Betsy is a Technical Writer for Google in NYC specializing in Site Reliability Engineering. She co-authored the books Site Reliability Engineering: How Google Runs Production Systems and The Site Reliability Workbook: Practical Ways to Implement SRE. She has previously written documentation for Google’s Data Center and Hardware Operations Teams in Mountain View and across its globally-distributed data centers.
Stephen is a Site Reliability Engineer in Google’s London office. His book The
Site Reliability Workbook: Practical Ways to Implement SRE drew from his working at introducing SRE practices to Google customers on the Customer Reliability Engineering team. He has been an SRE at Google since 2011, and has previously worked on Google Ads, and Google App Engine.
Note – these and other interviews and case studies will form the backbone of our upcoming book “Achieving DevOps” from Apress, due out in late 2018. Please contact me if you’d like an advance copy!
————————————
Do we see Site Reliability Engineering (SRE) as the future of DevOps? Definitely not. DevOps is really a broad set of principles and practices; SRE is a very specific implementation of that. The two are not mutually exclusive. You can look at all these DevOps principles and achieve it by applying SRE.
In the book Accelerate, they separated out four key metrics that make for a successful team: lead time, MTTR, batch size, and change success rate. All of these metrics boil down to continuous delivery – how quickly can we make changes, and how fast can we recover when things go awry?
But we look too much at this desired outcome – we’re releasing very often, with a low rate of failure – and sometimes lose sight of how we get there. It’s that implementation space where SRE fills a gap. Applying SRE principles is like having a brake on the car; we can say, hey, there’s a corner coming up, slow down and let’s handle this safely. We’ll go slow and steady for a bit, then speed up once we’re on better ground.

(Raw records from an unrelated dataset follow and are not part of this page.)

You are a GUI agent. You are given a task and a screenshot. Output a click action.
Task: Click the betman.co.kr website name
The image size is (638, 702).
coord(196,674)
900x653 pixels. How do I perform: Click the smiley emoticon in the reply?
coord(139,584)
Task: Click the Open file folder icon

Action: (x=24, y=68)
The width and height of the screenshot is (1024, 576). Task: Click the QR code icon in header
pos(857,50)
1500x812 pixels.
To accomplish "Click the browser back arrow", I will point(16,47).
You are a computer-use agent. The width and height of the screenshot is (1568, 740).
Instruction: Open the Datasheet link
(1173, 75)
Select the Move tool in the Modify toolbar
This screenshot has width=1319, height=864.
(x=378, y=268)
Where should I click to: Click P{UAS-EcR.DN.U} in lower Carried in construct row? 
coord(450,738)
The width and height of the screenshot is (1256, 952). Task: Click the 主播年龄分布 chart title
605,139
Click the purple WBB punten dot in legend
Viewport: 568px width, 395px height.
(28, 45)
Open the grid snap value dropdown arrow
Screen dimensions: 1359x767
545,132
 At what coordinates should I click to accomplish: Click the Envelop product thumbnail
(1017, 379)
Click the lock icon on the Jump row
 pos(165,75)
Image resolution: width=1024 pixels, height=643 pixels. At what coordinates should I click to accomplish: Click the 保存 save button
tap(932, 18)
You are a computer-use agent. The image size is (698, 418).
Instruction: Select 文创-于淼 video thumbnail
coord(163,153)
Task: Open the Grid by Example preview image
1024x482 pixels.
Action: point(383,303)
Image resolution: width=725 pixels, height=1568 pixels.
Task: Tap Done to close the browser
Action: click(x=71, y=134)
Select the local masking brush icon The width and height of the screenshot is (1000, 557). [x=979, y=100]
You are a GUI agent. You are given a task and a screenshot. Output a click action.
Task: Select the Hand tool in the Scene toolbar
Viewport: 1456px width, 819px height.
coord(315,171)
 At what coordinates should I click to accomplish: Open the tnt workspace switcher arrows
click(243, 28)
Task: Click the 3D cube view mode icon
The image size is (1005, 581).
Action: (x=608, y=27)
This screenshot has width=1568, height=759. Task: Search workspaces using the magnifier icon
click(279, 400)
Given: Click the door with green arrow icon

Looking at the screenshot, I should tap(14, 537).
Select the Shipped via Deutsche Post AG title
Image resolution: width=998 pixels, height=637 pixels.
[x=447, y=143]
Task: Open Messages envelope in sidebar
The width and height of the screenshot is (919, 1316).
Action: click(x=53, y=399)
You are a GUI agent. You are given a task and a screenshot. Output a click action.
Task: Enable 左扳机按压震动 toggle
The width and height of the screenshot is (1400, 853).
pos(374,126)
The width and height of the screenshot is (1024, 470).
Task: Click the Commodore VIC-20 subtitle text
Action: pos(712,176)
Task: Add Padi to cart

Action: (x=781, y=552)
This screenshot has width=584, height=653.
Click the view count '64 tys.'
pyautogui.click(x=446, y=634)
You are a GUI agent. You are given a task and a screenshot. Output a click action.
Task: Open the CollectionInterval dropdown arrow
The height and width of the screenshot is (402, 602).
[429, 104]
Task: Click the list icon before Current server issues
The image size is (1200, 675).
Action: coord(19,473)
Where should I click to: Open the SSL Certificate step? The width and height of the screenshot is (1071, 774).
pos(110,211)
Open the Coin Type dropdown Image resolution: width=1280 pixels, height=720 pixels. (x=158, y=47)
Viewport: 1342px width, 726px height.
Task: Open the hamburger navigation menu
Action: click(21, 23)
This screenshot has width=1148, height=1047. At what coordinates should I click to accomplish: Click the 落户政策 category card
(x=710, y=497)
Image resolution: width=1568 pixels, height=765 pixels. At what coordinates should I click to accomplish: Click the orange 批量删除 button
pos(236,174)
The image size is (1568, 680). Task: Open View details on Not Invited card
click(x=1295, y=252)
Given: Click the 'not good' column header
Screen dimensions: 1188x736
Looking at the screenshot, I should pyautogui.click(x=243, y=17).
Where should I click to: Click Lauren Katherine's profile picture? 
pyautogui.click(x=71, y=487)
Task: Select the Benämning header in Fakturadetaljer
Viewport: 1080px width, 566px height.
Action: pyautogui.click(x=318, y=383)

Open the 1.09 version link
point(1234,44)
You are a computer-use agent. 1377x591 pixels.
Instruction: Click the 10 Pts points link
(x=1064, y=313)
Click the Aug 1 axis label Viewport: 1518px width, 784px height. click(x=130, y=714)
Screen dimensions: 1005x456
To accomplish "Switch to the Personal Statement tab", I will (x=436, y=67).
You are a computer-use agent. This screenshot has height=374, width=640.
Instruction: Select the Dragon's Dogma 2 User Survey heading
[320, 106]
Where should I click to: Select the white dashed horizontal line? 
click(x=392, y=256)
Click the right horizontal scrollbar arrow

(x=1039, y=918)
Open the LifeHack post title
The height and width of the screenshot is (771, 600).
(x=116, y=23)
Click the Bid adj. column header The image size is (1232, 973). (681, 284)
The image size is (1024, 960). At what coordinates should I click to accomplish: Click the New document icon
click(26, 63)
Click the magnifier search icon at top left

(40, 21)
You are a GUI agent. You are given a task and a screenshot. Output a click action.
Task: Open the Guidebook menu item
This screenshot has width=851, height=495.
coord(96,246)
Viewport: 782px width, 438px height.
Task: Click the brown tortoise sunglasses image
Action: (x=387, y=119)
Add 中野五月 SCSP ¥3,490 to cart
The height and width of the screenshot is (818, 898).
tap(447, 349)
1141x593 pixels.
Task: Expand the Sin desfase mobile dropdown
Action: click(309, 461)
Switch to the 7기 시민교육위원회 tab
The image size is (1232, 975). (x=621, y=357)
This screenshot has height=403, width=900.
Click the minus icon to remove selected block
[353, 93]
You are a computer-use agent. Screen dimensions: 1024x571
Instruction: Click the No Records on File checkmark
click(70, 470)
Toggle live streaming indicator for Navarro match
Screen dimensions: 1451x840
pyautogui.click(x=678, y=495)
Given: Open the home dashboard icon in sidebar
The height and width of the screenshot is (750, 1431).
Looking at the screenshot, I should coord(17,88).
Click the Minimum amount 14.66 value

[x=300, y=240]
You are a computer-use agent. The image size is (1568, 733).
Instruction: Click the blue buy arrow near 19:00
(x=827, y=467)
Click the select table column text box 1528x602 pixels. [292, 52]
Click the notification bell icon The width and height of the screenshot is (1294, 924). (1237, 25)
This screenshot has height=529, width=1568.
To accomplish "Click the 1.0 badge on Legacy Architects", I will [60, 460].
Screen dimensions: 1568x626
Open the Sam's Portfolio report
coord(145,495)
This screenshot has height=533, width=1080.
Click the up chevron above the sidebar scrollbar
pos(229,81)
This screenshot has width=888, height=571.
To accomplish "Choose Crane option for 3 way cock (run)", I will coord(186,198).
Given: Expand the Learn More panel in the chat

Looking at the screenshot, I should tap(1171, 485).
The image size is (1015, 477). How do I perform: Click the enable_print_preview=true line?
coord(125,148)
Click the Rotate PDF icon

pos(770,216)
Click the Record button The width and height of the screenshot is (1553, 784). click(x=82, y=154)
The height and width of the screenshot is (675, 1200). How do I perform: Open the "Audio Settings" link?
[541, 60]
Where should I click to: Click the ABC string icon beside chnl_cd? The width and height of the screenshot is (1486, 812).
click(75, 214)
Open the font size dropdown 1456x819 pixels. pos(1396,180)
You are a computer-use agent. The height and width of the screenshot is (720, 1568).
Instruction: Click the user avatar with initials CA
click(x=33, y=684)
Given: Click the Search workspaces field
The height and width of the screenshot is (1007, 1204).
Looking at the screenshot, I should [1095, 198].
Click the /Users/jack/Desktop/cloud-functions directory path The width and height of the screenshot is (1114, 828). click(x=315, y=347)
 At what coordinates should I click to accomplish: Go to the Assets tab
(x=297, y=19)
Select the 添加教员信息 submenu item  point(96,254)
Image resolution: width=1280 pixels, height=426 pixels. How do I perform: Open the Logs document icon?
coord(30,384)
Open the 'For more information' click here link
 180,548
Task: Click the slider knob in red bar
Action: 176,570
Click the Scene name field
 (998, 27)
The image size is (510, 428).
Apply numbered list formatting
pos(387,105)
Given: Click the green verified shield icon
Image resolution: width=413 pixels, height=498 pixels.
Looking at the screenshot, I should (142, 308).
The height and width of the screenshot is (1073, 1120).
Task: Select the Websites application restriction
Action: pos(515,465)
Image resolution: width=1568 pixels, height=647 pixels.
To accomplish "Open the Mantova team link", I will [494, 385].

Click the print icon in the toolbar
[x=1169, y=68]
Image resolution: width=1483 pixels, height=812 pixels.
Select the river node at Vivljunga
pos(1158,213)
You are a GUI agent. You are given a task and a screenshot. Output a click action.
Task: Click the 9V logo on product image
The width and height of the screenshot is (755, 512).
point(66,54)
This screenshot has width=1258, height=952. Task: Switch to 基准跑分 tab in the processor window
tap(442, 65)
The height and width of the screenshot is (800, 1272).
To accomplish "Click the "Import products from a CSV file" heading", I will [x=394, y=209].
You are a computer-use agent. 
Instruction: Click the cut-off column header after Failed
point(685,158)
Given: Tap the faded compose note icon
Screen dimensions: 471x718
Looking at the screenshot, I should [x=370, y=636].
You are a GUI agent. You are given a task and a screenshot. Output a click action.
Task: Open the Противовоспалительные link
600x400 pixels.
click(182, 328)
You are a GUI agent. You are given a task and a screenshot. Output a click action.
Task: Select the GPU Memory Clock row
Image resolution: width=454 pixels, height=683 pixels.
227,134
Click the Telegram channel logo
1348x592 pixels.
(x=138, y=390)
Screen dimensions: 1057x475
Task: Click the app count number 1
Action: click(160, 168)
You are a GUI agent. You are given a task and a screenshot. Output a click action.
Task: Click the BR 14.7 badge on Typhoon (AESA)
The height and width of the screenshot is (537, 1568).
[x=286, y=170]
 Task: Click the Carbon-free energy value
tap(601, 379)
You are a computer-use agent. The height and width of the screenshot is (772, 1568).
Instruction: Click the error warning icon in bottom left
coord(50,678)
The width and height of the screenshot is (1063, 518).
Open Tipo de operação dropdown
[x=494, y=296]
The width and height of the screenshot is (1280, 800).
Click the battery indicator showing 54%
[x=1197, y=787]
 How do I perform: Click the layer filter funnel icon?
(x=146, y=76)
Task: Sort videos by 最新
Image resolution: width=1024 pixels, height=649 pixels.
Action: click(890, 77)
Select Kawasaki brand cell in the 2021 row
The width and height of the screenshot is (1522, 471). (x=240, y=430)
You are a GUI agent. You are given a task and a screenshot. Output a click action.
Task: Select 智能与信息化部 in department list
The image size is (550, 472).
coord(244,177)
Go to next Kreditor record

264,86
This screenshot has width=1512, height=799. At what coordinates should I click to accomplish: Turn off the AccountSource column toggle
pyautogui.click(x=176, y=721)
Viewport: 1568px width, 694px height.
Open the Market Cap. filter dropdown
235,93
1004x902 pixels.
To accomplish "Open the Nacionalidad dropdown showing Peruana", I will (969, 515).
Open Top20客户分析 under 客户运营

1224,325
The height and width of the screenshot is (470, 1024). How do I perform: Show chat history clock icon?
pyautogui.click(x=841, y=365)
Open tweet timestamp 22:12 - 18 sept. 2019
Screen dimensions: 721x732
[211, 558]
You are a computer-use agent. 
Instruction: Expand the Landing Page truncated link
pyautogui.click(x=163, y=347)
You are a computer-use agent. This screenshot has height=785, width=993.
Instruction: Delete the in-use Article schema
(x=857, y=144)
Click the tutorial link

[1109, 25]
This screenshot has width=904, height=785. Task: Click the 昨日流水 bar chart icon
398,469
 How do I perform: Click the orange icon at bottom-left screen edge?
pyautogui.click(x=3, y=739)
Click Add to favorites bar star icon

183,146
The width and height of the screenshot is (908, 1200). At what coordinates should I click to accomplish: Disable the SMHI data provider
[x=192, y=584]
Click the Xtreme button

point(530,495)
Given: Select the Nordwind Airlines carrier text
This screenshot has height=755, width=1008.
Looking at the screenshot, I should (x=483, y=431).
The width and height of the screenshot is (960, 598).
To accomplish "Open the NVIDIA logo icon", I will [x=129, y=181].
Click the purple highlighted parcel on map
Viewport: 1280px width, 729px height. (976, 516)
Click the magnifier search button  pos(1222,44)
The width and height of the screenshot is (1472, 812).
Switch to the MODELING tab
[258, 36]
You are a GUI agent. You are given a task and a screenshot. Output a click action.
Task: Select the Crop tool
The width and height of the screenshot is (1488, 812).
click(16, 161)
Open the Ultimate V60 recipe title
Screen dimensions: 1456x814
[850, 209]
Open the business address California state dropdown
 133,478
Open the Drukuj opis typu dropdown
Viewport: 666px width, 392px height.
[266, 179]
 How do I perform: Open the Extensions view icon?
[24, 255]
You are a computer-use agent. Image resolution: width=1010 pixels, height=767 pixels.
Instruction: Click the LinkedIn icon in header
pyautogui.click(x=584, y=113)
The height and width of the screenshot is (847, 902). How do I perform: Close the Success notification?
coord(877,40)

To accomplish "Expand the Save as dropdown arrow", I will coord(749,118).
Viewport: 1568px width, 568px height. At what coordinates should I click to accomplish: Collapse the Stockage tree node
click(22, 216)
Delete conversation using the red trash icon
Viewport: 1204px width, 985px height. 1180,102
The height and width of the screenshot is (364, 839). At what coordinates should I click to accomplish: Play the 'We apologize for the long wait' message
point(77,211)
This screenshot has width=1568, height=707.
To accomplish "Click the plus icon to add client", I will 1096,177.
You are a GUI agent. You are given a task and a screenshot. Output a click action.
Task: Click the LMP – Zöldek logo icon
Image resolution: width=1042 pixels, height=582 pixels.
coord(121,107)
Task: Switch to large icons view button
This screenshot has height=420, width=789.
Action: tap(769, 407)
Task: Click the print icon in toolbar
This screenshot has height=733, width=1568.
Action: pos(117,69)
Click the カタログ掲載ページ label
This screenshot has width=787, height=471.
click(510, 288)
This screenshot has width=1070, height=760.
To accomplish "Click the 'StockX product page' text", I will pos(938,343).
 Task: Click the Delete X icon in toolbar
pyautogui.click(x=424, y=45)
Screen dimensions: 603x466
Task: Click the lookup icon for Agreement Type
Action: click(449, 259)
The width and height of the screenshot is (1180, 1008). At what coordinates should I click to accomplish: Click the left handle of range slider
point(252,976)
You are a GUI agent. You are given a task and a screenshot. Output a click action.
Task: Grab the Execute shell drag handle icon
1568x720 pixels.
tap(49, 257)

We commonly hear people say, “Oh, SRE works for you, because you’re a Google – a massive, web-native company.” But there are SRE things you can do at any size of company, even without a dedicated SRE team. There are some patterns and principles we wanted to stress, which is why we wrote both SRE books. Particularly around how to manage and embrace risk, and how to establish a balanced SLO and an error budget policy. These things are fundamental to a well running SRE team, and it’s something your customers need.
Two Modes of Development: SRE’s don’t take direct responsibility for releases, and our job isn’t just to be a brake on development. In fact, we operate in two modes. The first one is if we’re consistently within that error SLO, and we’re not consuming enough of our error budget – that’s actually hampering our innovation. So SRE should be advocating for increasing the speed of the pipeline. Congratulations, we’re in that sweet spot that DevOps is aiming for, low friction releases – we are a well performing team.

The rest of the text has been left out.